Companies have found that scheduling retreats and picnics create unity, camaraderie, and corporate well-being that hours of nothing but Task Talk can never accomplish. Scheduling time to socialize and get to know each other apart from your Production goes a long way. (It’s not coincidence that key business is often done during nine rounds on the golf course rather than at the office.)
In fact, according to an Harvard Business Review article on the commonalities of winning organizations, the British cycling team told the researchers this: “People often ask what they can learn from cycling and I tell them, take your team away, get to know each other and find new things to do. Our biggest improvements always happen when we do this.”
One of my fondest and most cherished memories of my childhood is riding horseback on the way to some Task with my brother and Dad. Dad’s horse was always in front and along the trail would be an Algarita Bush (a bush that grows little green berries). My Dad would pass the bush, grab a handful of berries and toss them over his shoulder and rain them down on my head. “Daddy!” I would protest. And then, since my horse was right behind his, I would quickly pass the same bush. Predictably, I would grab a handful of the same small berries and throw them forward, raining them on his back. (And, of course, a handful were thrown over my shoulder to rain on my little brother’s head. He, of course, returned the favor.) This berry exchange usually interrupted long periods of time with no talking whatsoever—just the steady, labored walking or trotting of our horses as we climbed up and down hills for hours. Though there was little talking, there was bonding and communication happening. We were working, communicating, bonding–but not always talking.
Why is this relevant? Contrast that experience with a life so fast paced that the only time you get “communication time” with the people you love is if you all have lost your phones.
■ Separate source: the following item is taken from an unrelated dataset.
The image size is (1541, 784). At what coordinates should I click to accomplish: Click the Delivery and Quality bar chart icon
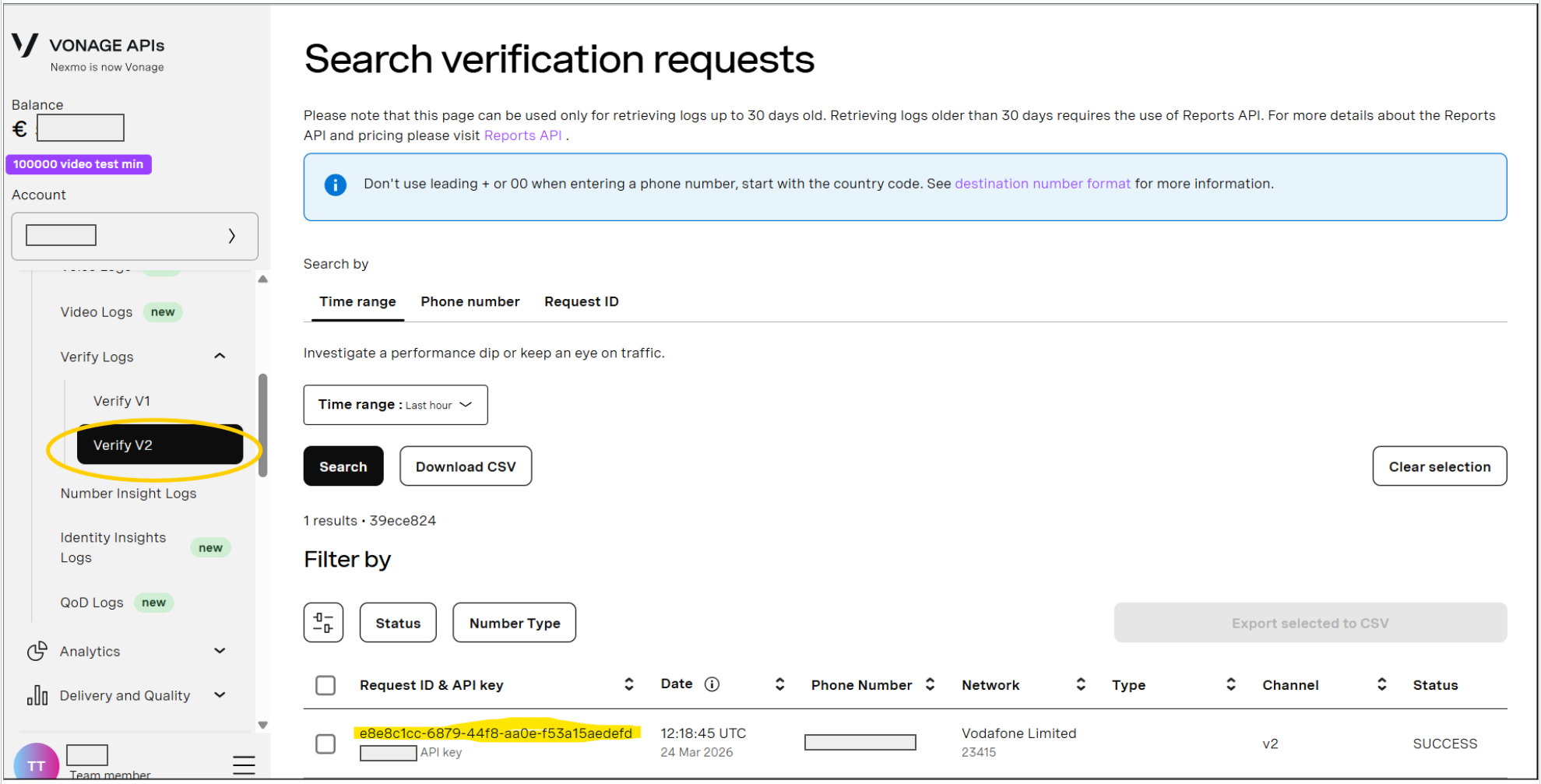pyautogui.click(x=37, y=695)
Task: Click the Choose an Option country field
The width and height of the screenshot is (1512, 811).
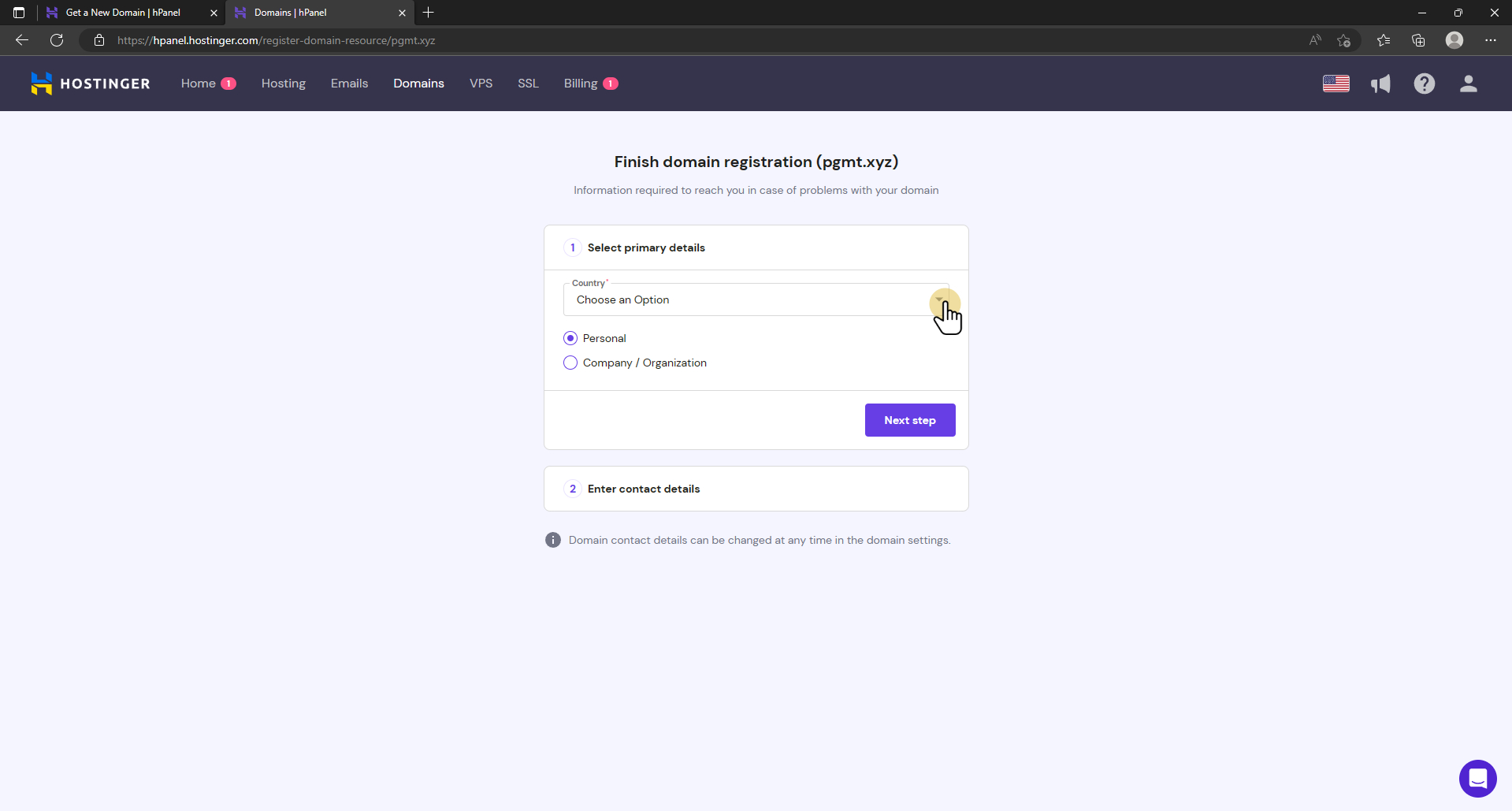Action: tap(756, 299)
Americans are not comfortable with silence. The minute there is a pause in the conversation, their attention is directed to surfing, texting, visiting– online, of course. It is amazing what the “silence” of nature can draw out of people and the “space” to communicate that is created by hours on the back of a horse.
A Mediator’s Technique
One technique I learned as a mediator is the use of silence. In tense times during conflict, there is a natural inclination for the parties to “fill the space.” If the mediator is uncomfortable with silence, he or she will “fill it in,” often missing a valuable opportunity for very important information to surface for the participants. Allow the silence. Someone will fill the space. Communication will happen. As a mediator, it is important to not be that person. Allow the uncomfortableness of the space to do its work.
So, what is the solution to create quality communication in your work or personal relationships? The solution to create communicate is this: Create a Space and then Just Show Up. Communication will happen. Bu there is a key caveat: Create a placeholder for communication without the expectation of it. No pressure. (This is the reasoning behind a Friday night date often recommended in marriage seminars.) You don’t have to talk about anything, but you also have to create the “opportunity” for communication to happen. (Four hours in front of the T.V. does not count.)
Just Show Up
I have used the “Create a Space and then Just Show Up” principle in my life to establish many positive habits. I don’t put a lot of expectations on myself about what has to happen within the space. I just create it. The only rule is that I must “Show up.” If it is running, I don’t dictate how far or how fast. I just have to be out there running for a set period of time. Just show up. If it is God Time, I don’t dictate the exact activity. Just show up. I have noticed that if I start putting lots of other qualifications on the time, I start avoiding it. I eventually catch on to myself and abandon all the other requirements because it starts to erode the first basic principle. Just show up. Communication will happen.
Hill, Alex, Liz Mellon, and Jules Goddard. 2018. “How Winning Organizations Last 100 Years.” Harvard Business Review.